Photo via Google Maps.

By John Heinis/Hudson County View

During the tail end of the 2019 ward council elections, Council-at-Large members Jim Doyle and Emily Jabbour repeatedly introduced a non-binding resolution asking for the council to support the enforcement of the city’s pay-to-play rules.

The measure never received a vote and came about a month after outside counsel recommended the Mile Square City repeal their pay-to-play laws, which they never did.

Now, Jabbour is sponsoring an ordinance with 5th Ward Councilman Phil Cohen, who was a candidate in 2019, that would amend the rules for unions.

“This was an issue that came up in the [2019] campaign: I was annoyed that the city council couldn’t take the stance that the pay-to-play rules should be enforced. At the time, Councilman DeFusco was raising boat loads of money from the unions. He was stressing that he was following state rules and the local rules were unenforceable,” Cohen said over the phone.

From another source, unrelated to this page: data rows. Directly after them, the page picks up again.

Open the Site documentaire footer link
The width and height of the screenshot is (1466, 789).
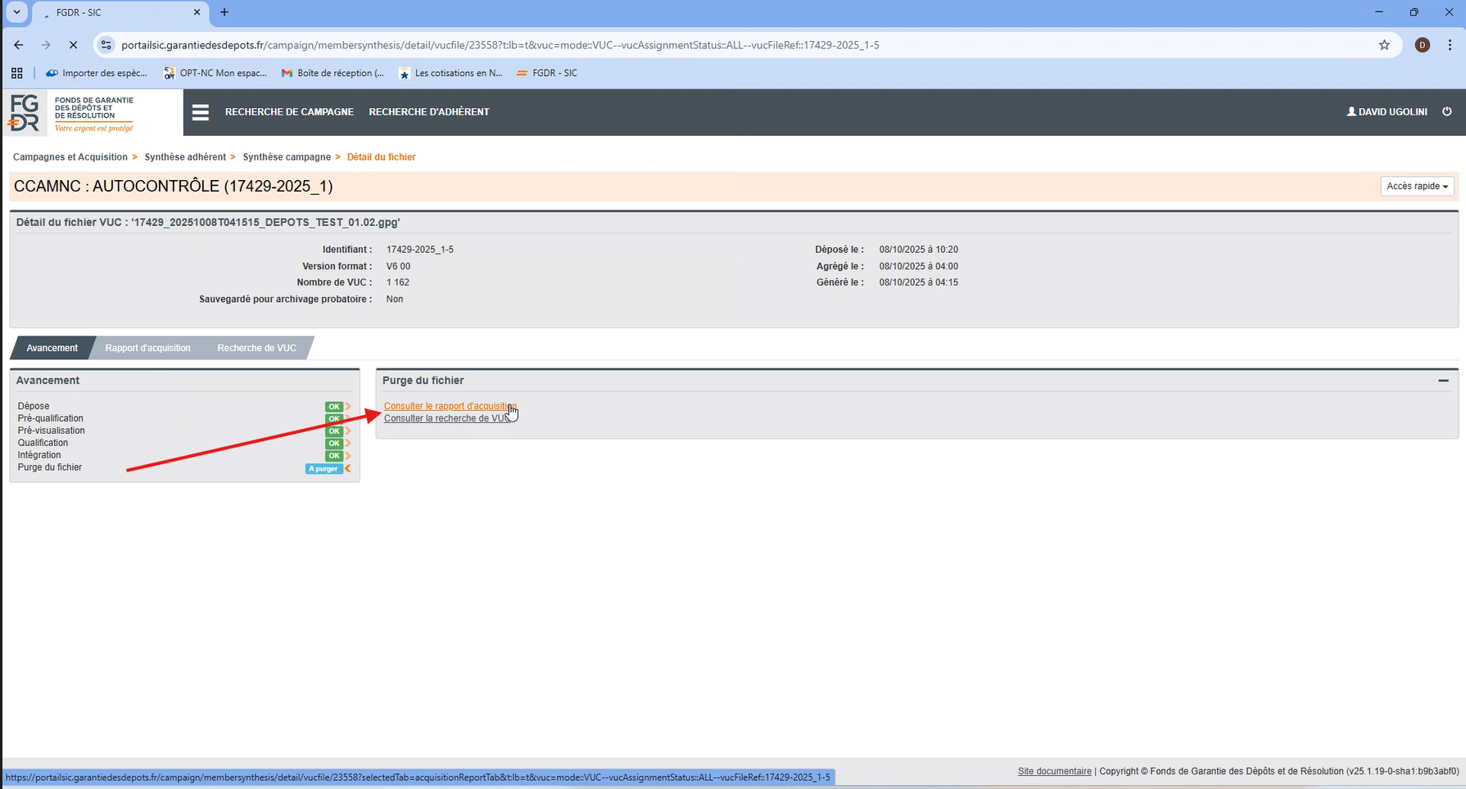[1054, 771]
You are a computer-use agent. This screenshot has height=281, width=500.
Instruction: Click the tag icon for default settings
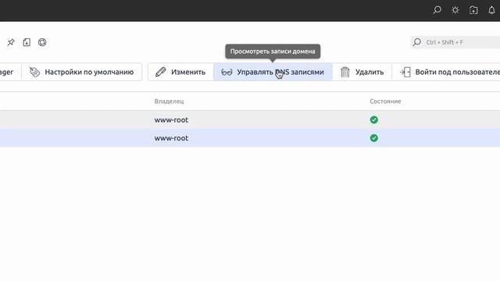click(34, 72)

“I’ve got good working relationships with the unions that worked on this campaign and they’ve got a first amendment right to participate in the process: I don’t see a problem. I think unions have an important role in democracy, I don’t think it’s tainting the process. Having unions represent workers and workers’ right is something I really care about.”

He added that the $500 limit would remain in place for developers and PACs. Just prior to the 2019 elections, City Clerk Jimmy Farina filed a complaint against DeFusco alleging he violated the city’s pay-to-play rules that remains unresolved.

This election cycle, Mayor Ravi Bhalla, who ran unopposed, and his council slate of Doyle, Jabbour, and first time candidate Joe Quintero received endorsements from big labor unions such as SEIU 32BJ and the Hotel Trades Council.

Hoboken’s pay-to-play rules are among the most strict in the state and were adopted under Bhalla’s predecessor, Mayor Dawn Zimmer, about a decade ago when he served as a councilman-at-large.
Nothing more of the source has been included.